** Opening Source data block **

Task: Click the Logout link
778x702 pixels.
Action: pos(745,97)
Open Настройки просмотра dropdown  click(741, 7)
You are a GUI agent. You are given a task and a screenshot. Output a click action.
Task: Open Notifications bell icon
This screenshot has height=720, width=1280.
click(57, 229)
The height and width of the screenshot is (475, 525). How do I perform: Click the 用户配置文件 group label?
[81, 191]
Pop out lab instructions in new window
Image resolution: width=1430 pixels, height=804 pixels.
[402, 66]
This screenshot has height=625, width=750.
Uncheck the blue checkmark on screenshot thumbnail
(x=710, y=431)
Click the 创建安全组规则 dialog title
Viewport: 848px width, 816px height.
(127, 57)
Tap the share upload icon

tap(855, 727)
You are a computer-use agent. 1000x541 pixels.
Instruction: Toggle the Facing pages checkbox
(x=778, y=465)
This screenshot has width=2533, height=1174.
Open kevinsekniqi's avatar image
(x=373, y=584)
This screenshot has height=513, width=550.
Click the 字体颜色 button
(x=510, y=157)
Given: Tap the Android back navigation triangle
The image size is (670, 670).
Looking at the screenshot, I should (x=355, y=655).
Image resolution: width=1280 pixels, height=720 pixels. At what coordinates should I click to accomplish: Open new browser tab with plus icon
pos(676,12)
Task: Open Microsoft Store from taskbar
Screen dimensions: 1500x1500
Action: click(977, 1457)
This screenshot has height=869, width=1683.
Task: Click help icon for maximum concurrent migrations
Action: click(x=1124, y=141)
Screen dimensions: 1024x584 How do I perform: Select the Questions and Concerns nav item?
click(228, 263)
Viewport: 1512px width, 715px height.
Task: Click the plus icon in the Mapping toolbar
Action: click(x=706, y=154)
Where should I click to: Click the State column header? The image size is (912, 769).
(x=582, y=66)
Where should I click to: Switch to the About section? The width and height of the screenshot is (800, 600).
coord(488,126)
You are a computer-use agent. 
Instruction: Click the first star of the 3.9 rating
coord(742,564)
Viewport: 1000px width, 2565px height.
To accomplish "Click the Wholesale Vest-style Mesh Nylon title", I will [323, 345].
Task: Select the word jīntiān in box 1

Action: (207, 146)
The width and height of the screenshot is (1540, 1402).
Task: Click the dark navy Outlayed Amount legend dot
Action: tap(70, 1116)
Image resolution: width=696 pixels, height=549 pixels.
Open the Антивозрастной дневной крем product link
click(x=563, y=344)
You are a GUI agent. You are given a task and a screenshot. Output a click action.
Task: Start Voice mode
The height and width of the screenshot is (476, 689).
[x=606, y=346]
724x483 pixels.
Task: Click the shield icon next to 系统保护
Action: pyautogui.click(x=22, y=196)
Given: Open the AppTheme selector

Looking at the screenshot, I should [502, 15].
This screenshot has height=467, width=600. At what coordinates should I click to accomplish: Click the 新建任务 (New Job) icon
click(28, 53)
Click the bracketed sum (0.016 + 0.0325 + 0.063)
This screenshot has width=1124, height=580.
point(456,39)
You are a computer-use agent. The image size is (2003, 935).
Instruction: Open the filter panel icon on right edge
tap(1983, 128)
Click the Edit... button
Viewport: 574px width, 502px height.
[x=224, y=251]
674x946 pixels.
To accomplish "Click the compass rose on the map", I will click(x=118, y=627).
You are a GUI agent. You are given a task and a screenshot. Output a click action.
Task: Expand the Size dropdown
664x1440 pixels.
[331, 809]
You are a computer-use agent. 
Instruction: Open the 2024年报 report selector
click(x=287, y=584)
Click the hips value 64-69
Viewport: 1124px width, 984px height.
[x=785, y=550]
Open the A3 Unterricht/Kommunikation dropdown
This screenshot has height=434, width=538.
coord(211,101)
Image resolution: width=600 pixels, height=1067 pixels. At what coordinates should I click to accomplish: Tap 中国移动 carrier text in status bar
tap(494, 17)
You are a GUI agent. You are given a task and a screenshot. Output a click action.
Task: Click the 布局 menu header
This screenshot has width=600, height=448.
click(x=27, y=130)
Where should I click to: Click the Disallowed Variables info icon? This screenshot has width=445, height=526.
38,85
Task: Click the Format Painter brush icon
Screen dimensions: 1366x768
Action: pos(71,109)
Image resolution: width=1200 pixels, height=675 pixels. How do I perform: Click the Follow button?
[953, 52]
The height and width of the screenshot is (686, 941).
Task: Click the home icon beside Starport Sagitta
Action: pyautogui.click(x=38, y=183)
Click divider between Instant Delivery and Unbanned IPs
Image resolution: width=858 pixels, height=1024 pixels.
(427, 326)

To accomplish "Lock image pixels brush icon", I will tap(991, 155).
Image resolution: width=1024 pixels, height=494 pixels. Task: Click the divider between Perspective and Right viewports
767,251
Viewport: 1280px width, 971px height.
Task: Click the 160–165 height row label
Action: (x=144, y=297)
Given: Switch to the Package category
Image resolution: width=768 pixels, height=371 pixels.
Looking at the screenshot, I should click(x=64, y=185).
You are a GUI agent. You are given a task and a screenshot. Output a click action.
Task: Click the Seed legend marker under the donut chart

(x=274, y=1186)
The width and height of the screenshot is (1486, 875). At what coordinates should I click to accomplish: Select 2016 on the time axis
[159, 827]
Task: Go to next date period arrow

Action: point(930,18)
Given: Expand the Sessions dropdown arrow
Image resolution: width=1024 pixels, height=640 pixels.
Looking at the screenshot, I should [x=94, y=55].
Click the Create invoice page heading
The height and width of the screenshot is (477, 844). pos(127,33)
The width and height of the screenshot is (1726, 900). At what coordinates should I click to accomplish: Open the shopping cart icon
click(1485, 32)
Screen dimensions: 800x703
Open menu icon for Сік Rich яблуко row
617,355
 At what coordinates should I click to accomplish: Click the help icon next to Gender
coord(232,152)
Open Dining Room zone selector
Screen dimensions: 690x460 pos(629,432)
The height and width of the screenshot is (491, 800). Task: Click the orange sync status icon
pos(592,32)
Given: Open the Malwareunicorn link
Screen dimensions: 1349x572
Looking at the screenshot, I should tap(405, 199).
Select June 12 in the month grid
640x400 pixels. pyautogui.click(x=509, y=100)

** Closing Source data block **

**What this task involves:** In the records above, find each line holding "will" and copy it.

**Solution for this problem:**
To accomplish "Click the Wholesale Vest-style Mesh Nylon title", I will [323, 345].
To accomplish "Click the compass rose on the map", I will click(x=118, y=627).
To accomplish "Lock image pixels brush icon", I will tap(991, 155).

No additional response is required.